Recommendation: Vagrant and Veewee


Note: I’ve decided not to use Veewee due to silly compatibility issues for now.

Quoting from Vagrant’s web site:

Vagrant is a tool for building and distributing virtualized development environments. By providing automated creation and provisioning of virtual machines using Oracle’s VirtualBox, Vagrant provides the tools to create and configure lightweight, reproducible, and portable virtual environments.

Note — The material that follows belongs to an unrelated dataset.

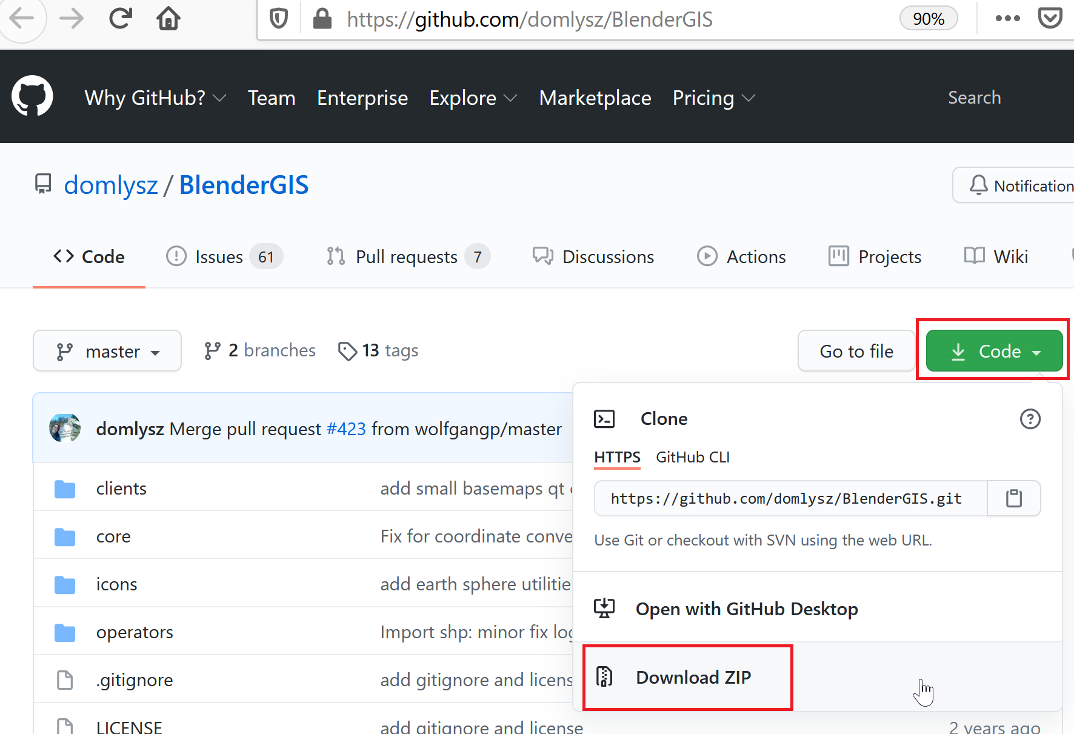This screenshot has height=734, width=1074.
Task: Click the domlysz avatar thumbnail
Action: [x=65, y=429]
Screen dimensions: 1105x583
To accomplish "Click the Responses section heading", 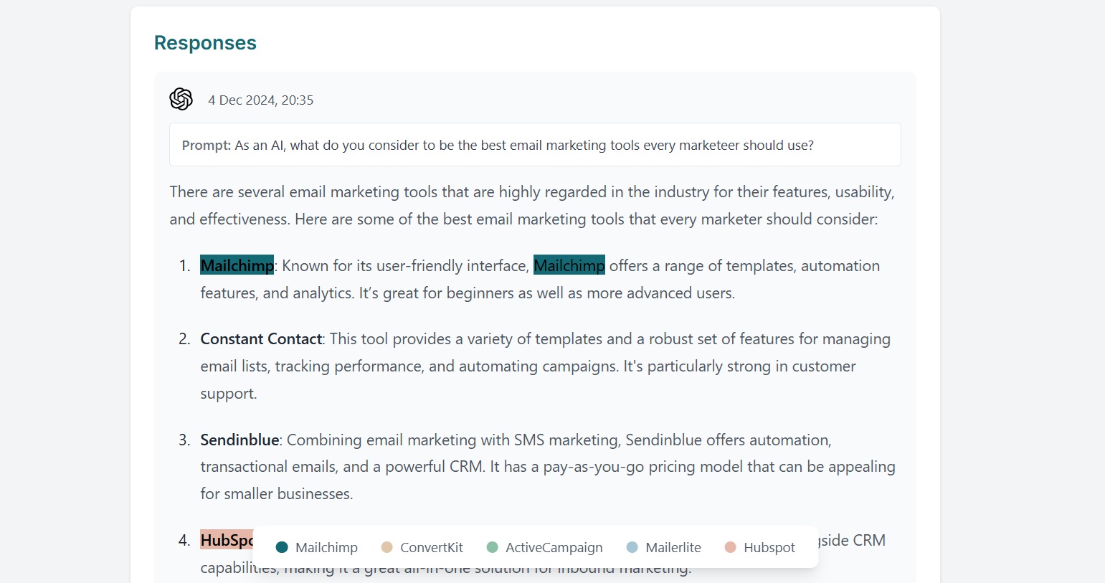I will pos(205,43).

A complementary technology called Veewee makes building VirtualBox VMs easier by automating away a lot of manual steps. Marius Ducea has a great blog post on how to use it.

My observations:
1. According to Vagrant’s web site, it should work on Windows. I’ve tried that with unsatisficatory results. I think it works better on Linux and Mac;
2. Vagrant 0.9 was released recently, and is the version that I am using. However, 0.9 broke some backward compatibility such that a lot of examples on Vagrant configuration file in its web site no longer work. But it does provide good enough error message for you to fix and adjust;
3. Just a couple of weeks ago, Veewee was not compatible with Vagrant 0.9, but that has since been fixed. I mention this because things appear to be a bit fluid, and you may need to roll up your sleeves and tweak a few things yourself to get what you want;
4. Using Veewee to build Windows VM is not as smooth as doing the same for Linux VMs. In fact a few of the templates do not have the Cygwin setup file that definition.rb refers to. Another drawback is that the initial VM harddisk size is too small (10 gig I believe). Darn it, I forgot where I changed the setting to make it bigger before building it. Share that with me if you know please 🙂
5. In addition, it seems hard to build a Multi-VM environment with Windows in the mix. It looks possible, though. Once again please share that with me if you know!

Potential use cases:
1. Hacking, learning, and development. It provides a safe environment to play around, build and compile things, learn new technologies, etc. For example, I’ve used it to test and play with Tengine and Nginx. I’ve also built a Multi-VM environment where I tested MariaDB 5.3 and the new Percona Tools, pt-table-checksum and pt-table-sync in particular. I think Vagrant is a great tool to learn Chef, Puppet, and Hadoop;
2. Testing: testing software on different distros, continuous integration testing for server software (web server such as Tengine, database server such as MariaDB and Percona Server). In fact, using a Centos 6.2 VM, I found Percona’s 5.5 RPM packages still haven’t resolved header file conflicts, an old problem.

Sample Multi-VM Vagrant file
It is really convinient to have a Multi-VM environment for development and testing. Vagrant can do that but there is a shortage of good samples, especially for Vagrant 0.9. Here is a sample that worked for me. Note that:
1. The VMs in the environment can be made from the same image. In the sample below, “debian” and “xiaosaier”‘s daddy is “debian6”. No joke intended;
2. Use “vagrant ssh debian”, “vagrant ssh centos”, and “vagrant ssh xiaosaier” to get to each VM. Each VM can talk to one another via the IP address defined. Therefore it can be used for good, realistic testing. After having good Chef recipe or Puppet files, the VMs can be made in a certain way, which can be used for Continuous Integration Testing.
3. The hostonly network IP address works very well. However, the VM takes the name of the image it is based on by default. It will be nice to be able to customize the VMs’ names. Let me know if you know how;

Vagrant::Config.run do |config|

config.vm.define :debian do |debian_config|
debian_config.vm.box = "debian6"
debian_config.vm.network :hostonly, "33.33.33.10"
end

config.vm.define :centos do |centos_config|
centos_config.vm.box = "centos62"
centos_config.vm.network :hostonly, "33.33.33.11"
end

config.vm.define :xiaosaier do |xiaosaier_config|
xiaosaier_config.vm.box = "debian6"
xiaosaier_config.vm.network :hostonly, "33.33.33.12"
end

PS. Note, the combination of colon and letter x turns into an emotion icon above, at least viewed via the web page. Watch out!